City Council Speaker, Adrienne Adams and Finance Chair Justin Brannan said they were “relieved that Mayor Adams and his administration have heeded the calls and advocacy of the Council and New Yorkers who have sought a better approach to our city’s budget that protects essential services our constituents rely on.
“As the Council’s economists forecasted, New York City’s economy has proven durable and resilient, and blunt cuts that had a disproportionately negative impact on vital programs were never necessary,” they said in a joint statement. “It remains critical for our municipal workforce to be strengthened, and the end of the full hiring freeze is an important step that will enable City agencies to fulfill their obligations to New Yorkers.

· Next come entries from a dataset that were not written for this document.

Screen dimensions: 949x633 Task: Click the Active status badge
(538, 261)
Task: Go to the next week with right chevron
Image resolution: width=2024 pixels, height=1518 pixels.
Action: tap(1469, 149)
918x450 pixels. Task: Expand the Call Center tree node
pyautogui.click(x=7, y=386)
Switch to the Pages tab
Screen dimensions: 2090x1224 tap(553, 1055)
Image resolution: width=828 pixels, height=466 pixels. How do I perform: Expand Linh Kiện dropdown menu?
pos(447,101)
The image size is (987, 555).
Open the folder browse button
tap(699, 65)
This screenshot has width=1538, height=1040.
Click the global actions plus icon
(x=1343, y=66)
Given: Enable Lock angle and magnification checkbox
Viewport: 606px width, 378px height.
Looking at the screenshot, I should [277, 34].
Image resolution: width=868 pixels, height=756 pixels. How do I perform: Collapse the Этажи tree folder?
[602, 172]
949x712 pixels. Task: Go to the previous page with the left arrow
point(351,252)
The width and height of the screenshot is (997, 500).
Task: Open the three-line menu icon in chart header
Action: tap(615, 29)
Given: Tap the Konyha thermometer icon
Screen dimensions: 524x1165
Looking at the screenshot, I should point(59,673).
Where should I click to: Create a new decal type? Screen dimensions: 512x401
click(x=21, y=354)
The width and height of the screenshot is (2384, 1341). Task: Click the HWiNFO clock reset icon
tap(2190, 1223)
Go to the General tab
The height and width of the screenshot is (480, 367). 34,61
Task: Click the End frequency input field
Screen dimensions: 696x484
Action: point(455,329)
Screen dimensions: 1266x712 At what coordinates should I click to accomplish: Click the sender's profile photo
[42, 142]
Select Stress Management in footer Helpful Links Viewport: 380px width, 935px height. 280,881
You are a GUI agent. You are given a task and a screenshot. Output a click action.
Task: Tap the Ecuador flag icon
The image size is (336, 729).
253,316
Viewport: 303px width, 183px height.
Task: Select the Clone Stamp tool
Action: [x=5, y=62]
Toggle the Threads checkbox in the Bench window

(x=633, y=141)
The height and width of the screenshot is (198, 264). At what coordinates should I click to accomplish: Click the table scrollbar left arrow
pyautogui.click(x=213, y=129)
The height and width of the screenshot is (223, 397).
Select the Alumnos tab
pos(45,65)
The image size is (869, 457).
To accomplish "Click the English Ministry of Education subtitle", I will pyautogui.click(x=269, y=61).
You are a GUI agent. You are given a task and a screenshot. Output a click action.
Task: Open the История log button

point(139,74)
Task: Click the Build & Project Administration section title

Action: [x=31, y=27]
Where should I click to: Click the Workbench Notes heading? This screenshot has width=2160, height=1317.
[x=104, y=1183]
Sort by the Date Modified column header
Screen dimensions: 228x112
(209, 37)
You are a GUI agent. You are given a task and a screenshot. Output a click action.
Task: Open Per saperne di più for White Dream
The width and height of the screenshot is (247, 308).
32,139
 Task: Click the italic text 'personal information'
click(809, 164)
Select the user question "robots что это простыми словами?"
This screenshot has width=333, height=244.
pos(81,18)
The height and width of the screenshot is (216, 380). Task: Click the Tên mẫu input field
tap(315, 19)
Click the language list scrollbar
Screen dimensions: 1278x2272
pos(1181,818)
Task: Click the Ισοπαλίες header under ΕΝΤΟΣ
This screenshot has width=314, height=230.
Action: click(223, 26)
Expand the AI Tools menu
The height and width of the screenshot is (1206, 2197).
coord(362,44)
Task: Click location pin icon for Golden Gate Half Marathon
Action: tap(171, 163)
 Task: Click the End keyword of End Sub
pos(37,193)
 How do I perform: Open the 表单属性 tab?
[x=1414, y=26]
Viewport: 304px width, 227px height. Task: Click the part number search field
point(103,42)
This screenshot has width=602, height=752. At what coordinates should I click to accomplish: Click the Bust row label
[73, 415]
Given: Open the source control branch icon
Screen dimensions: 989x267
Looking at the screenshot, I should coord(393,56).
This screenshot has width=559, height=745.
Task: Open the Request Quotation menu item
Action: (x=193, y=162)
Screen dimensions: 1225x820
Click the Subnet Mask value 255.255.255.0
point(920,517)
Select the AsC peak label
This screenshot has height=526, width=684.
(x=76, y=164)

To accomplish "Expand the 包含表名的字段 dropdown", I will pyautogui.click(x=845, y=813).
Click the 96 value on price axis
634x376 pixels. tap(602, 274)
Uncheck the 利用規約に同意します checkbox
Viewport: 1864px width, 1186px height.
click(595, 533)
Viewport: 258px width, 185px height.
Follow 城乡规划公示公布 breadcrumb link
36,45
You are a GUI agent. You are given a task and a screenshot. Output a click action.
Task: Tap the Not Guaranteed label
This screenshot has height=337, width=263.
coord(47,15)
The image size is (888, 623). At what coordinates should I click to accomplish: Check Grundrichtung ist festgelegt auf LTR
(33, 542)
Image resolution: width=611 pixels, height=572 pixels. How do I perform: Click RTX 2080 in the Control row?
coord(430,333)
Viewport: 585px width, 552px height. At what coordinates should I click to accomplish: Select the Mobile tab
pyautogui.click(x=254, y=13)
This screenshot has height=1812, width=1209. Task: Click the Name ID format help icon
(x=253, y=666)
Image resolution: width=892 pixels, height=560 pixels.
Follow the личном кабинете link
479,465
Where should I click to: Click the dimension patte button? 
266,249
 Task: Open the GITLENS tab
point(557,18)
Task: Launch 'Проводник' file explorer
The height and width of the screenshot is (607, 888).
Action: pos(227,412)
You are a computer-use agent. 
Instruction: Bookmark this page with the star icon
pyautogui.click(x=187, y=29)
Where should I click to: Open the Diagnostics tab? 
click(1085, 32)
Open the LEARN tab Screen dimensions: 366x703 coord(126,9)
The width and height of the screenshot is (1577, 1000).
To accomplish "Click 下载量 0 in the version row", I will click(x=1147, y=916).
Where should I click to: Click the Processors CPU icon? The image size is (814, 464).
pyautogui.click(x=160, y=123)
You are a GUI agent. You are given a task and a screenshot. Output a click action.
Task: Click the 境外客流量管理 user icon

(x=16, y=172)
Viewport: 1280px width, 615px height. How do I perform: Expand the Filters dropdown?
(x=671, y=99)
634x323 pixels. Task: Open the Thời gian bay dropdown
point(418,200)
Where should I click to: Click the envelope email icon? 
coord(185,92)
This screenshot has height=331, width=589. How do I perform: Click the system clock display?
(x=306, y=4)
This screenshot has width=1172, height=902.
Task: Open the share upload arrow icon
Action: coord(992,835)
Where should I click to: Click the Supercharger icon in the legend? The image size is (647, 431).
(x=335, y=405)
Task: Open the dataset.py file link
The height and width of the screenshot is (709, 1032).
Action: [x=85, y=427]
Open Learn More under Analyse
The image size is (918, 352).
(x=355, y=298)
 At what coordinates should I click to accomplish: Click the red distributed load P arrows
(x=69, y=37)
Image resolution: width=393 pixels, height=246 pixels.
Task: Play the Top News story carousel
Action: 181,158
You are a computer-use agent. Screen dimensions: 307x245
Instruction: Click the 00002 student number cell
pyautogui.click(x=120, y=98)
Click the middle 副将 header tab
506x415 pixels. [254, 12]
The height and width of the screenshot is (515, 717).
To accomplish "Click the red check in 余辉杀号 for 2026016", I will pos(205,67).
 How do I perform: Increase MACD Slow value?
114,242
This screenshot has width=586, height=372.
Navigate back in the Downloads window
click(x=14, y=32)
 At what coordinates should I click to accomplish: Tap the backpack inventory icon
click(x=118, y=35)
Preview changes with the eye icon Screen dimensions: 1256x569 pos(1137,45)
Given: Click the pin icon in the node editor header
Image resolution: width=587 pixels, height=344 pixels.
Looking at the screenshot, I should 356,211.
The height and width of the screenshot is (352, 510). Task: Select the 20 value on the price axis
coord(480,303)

“We look forward to reviewing and analyzing the Mayor’s Preliminary Budget next month during the Council’s budget oversight hearings, including the impact of cuts to services supporting people seeking asylum, and we look forward to negotiating in good faith a budget that delivers for all New Yorkers,” Speaker Adams and Brannan continued.
Meantime, Murad Awawdeh, executive director of the New York Immigration Coalition (NYIC) that represents over 200 immigration advocacy groups in New York State, noted that, despite a budget surplus, Adams still announced an additional 10 percent cut to city-funded asylum seeker costs.
“Mayor Adams is becoming the real-life example of the boy who cried wolf,” he told Caribbean Life. “After spending months scapegoating asylum seekers for what the Mayor described as a looming fiscal crisis that required deep cuts to the city’s social services, he has had to retract his words and budget cuts twice already.
“While that’s good news for the city and New Yorkers, in general, this Mayoral Administration fails to take any responsibility for the false narrative it has created about asylum seekers,” Awawdeh added. “To add insult to injury, Mayor Adams is also trying to spin these cutbacks as being a result of his own fiscal management. It would be laughable, if not for the harm caused by the 30-and 60-day rules for new New Yorkers in shelters and the additional round of cuts being imposed on asylum seekers.
“The mayor has no excuses left — the 30 and 60 day rules are arbitrary bureaucratic hurdles designed to push vulnerable new arrivals and their families into the streets,” he continued. “It’s cruel and unnecessary, especially when we can be moving people out of shelters using housing vouchers to stabilize families in need, while saving the city $3 billion. Now, that would be the prudent thing to do, if the mayor really cared about being financially responsible.”